The end of the Second World war, whilst a euphoric time, saw many socio-economic issues arise with very little warning, one such issue was an urgent need for housing. The urban landscape of our major city’s had changed beyond all recognition and with so many people returning from Europe the need was immediate.
At a time when traditional building materials and skilled labour were in such short supply, a system of inexpensive and easily erected properties had to be devised. The solution became ‘Component Parts’, large sections of houses produced in factories and sent out to sites throughout the United Kingdom to be erected by largely unskilled labour.
These pre-cast houses were only ever meant to be a short-term solution allowing those displaced by the war to settle quickly and safely, however; by the early 1980’s tens of thousands of concrete houses still remained and following the discovery of cracking in the columns of an Airey property, a comprehensive investigation was undertaken.
The report set out to establish the condition and structural integrity of the precast reinforced concrete housing stock, which were erected before 1960. Evaluations were carried out on seventeen common types of PRC Homes including Cornish Unit, Unity, Wates, Airey, Woolaway, Hawksley and Reema Hollow Panel constructions.

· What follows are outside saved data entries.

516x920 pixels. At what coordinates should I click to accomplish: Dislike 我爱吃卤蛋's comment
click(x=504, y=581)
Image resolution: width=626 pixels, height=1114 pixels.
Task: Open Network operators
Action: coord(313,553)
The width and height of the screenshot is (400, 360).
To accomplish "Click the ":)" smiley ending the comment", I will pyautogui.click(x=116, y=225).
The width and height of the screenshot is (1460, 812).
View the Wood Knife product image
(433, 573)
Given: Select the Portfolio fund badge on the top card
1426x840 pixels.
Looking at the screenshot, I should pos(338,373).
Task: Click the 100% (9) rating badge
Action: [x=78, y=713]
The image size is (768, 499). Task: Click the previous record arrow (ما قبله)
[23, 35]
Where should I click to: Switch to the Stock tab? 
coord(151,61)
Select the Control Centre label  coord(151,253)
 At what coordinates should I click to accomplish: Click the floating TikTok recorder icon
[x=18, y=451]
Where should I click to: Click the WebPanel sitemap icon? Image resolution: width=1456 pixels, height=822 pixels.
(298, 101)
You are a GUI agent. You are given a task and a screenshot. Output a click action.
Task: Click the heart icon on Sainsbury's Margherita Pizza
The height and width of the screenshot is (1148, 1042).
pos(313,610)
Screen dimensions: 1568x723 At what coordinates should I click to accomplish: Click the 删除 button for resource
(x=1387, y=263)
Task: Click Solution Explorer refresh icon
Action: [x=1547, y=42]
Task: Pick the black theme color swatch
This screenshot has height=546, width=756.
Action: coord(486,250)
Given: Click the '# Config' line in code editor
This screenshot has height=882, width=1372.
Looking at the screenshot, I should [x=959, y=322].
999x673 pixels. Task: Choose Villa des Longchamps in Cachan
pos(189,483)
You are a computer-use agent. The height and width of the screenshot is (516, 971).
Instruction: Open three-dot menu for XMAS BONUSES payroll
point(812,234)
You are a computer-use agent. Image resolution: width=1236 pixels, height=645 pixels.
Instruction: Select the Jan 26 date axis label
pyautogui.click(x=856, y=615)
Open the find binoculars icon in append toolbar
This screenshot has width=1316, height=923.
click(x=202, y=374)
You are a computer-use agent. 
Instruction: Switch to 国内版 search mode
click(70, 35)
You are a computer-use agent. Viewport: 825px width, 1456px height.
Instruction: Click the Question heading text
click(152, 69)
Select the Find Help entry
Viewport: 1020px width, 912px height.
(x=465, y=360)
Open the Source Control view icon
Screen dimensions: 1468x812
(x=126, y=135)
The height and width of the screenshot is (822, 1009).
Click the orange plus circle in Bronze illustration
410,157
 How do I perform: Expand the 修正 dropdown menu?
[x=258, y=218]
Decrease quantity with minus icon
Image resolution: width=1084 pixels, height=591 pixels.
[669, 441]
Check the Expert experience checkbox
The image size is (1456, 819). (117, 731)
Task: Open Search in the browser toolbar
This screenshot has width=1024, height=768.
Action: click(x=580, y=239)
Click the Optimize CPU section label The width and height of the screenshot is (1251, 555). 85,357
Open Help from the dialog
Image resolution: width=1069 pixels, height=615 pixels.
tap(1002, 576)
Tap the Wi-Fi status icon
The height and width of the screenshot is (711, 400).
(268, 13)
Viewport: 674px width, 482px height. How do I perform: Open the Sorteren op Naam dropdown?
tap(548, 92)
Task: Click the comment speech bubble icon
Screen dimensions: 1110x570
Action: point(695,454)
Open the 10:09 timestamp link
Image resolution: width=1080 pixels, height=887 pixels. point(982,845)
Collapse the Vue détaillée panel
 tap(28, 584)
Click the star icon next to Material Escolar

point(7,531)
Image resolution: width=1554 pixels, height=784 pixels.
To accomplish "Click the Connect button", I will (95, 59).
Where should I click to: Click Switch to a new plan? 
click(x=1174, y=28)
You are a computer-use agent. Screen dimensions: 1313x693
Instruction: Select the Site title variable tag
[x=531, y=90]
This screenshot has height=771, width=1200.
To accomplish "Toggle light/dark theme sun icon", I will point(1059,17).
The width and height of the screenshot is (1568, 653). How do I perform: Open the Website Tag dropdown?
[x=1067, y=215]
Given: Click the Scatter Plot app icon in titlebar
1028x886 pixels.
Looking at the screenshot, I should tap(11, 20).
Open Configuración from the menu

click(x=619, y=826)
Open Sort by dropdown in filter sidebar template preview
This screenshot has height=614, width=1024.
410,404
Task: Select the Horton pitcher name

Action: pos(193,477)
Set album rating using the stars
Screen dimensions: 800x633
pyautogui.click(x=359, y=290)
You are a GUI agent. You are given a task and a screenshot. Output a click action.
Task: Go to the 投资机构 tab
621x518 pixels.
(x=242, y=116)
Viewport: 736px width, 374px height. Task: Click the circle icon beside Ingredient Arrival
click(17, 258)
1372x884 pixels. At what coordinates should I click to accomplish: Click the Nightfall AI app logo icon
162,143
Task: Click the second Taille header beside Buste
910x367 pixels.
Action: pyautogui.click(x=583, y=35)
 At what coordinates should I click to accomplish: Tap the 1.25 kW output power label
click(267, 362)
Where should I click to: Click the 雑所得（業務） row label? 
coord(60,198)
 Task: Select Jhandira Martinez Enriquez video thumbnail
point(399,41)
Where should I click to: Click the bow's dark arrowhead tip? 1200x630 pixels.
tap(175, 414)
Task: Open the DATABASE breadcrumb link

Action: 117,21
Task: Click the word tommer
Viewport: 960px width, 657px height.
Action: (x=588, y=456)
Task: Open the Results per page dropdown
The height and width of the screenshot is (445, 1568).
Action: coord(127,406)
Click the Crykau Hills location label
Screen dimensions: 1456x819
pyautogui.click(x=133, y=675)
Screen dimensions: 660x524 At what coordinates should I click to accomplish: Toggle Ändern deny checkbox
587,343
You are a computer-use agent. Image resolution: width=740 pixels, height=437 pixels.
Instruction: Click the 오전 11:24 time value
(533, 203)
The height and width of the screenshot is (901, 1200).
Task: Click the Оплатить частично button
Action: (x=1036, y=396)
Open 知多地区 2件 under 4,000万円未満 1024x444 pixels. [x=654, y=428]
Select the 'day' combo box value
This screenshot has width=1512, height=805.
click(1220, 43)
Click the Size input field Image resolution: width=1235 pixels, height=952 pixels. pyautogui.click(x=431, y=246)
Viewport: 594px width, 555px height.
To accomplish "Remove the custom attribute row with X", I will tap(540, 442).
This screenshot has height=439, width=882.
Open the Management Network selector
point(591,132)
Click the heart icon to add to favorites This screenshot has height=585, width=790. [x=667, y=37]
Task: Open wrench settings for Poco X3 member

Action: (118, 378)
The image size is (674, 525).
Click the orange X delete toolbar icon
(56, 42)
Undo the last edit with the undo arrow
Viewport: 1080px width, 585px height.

During these evaluations the main load bearing components were examined to establish condition, along with external and internal concrete elements. The on-site investigations consisted of visual inspections, removal of concrete samples for testing and the studying of original design and construction documentation.
It was soon discovered that these PRC homes suffered from a long term chemical process known as carbonation, a process whereby carbon dioxide interacting with the concrete changes its composition, so that the protection of the steel reinforcement would eventually be lost and in due course concrete PRC homes would become defective. Further issues were found where moisture had penetrated the original structure, causing the internal steel reinforcement to rust, this rusting steel would over time expand, cracking the concrete walls from within.
Whilst the deterioration of the PRC home is a lengthy process and in many cases the inevitable structural failure would not occur for some time, there are more than 20 types of PRC homes classified ‘Defective’ under the Housing Defects Act 1984. It is from that evaluation of the long term issues surrounding PRC homes that the Banks and Building Societies indicated a reluctance to continue lending on these properties.
The impact of this reluctance has meant many owners are unable to meet the cost of making good the necessary repairs and tenants wishing to exercise their right to buy are unable to raise the funds needed. It has also seen a rise in poor quality, untrained and unqualified work that appears on the surface to be a good deal, but in the long run proves to be very expensive and irrelevant.